Selon une étude publiée le 2 septembre 2025 par l’OAPEC, la part de marché combinée de l’Algérie et du Qatar est passée de 36 % avant 2022 à seulement 22 % aujourd’hui. Dans le même temps, les États-Unis ont presque doublé leur présence, grimpant de 28 % à 46 %.
Cette évolution s’explique par des facteurs à la fois économiques et politiques. La guerre en Ukraine a accéléré la stratégie européenne de diversification énergétique, incarnée par le plan REPowerEU, qui prévoit la fin des importations de gaz russe d’ici 2027. Bruxelles a, en parallèle, imposé des normes environnementales plus strictes, notamment la réglementation sur le méthane entrée en vigueur en 2024, compliquant davantage l’accès au marché pour les producteurs jugés moins compétitifs, comme Alger.

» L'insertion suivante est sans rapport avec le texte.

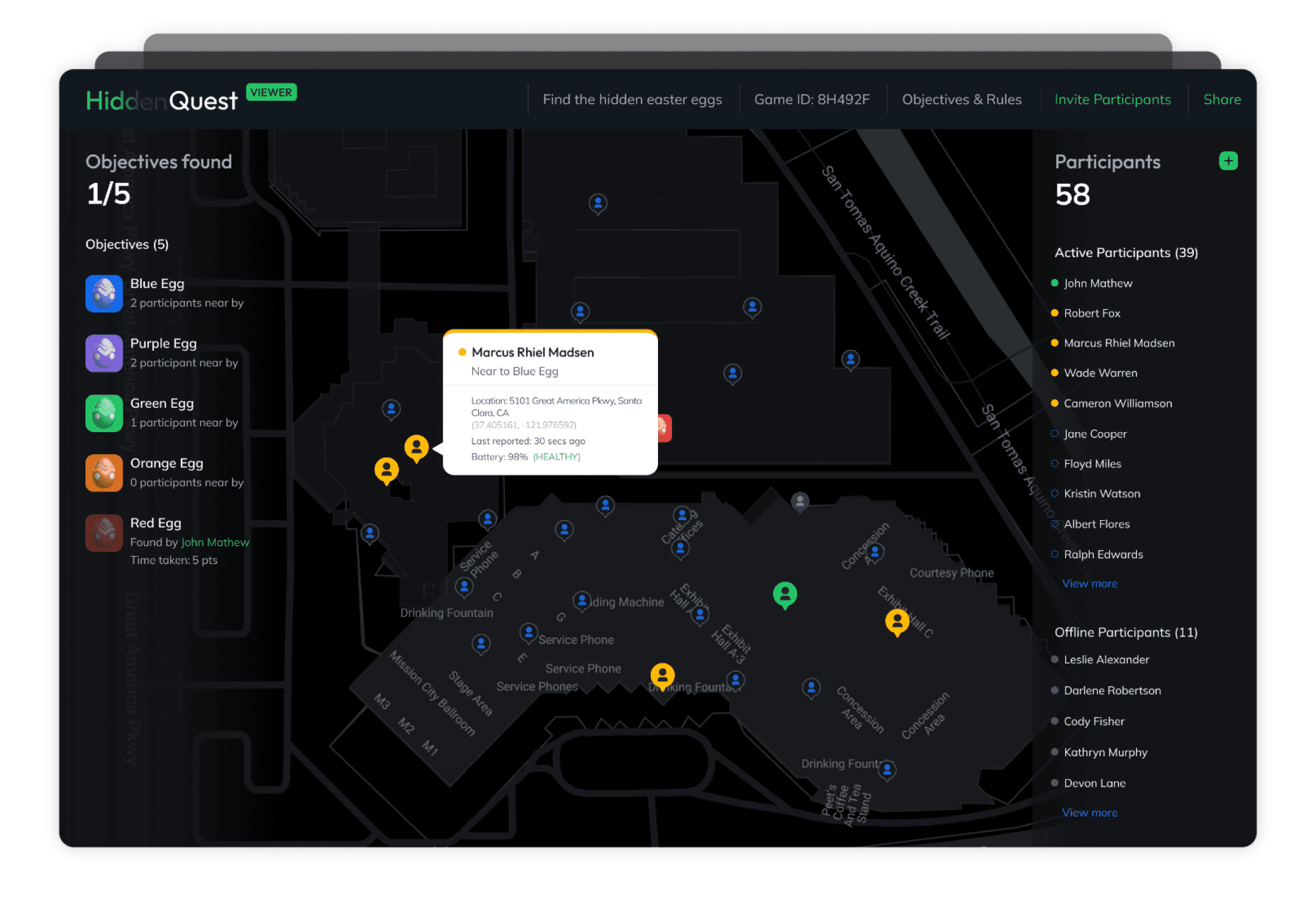Open Invite Participants in header

pos(1112,99)
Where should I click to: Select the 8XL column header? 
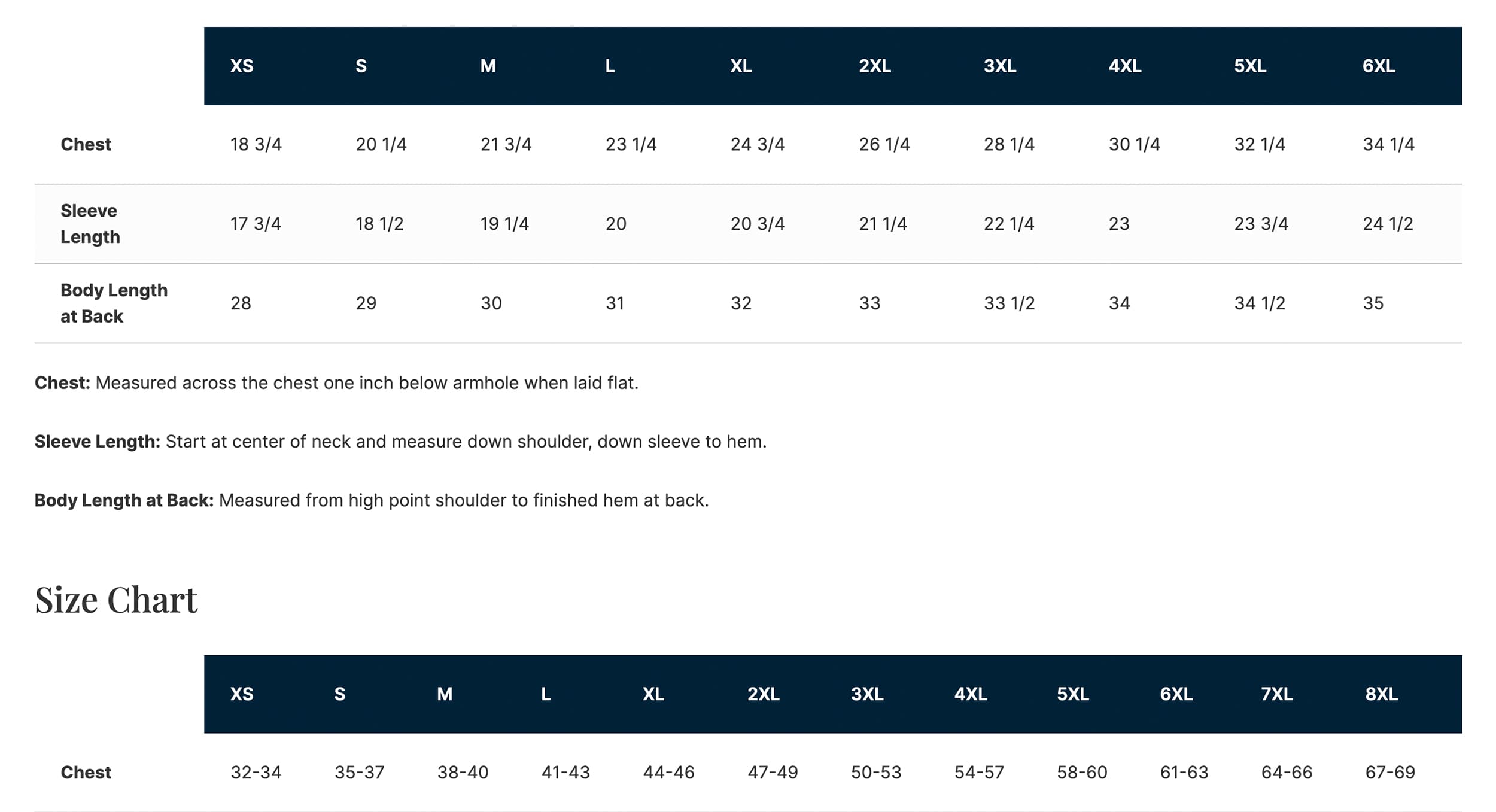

Pour l’Algérie, la situation est critique : le pays reste dépendant de ses revenus tirés des hydrocarbures pour financer ses importations et maintenir une stabilité sociale fragile. Mais avec la baisse structurelle de la demande européenne en gaz, le risque de voir s’effondrer à la fois les recettes en devises et le rôle stratégique d’Alger devient de plus en plus tangible.
Pendant que Washington mise sur une diplomatie énergétique offensive et que Doha investit massivement dans de nouvelles capacités, l’Algérie s’enlise dans une gestion centralisée et peu réactive. Fait marquant : la Russie, malgré les sanctions, a réussi à remonter à 17 % de parts de marché en 2024, contre 12 % en 2023, signe que le recul algérien est plus rapide que celui de ses concurrents.
Dans ce contexte, l’OAPEC tente de plaider pour que le gaz soit reconnu comme une « énergie de destination » et non plus une simple étape de transition. Mais pour Alger, le temps presse : ce qui fut longtemps un levier d’influence diplomatique pourrait bien devenir une vulnérabilité stratégique.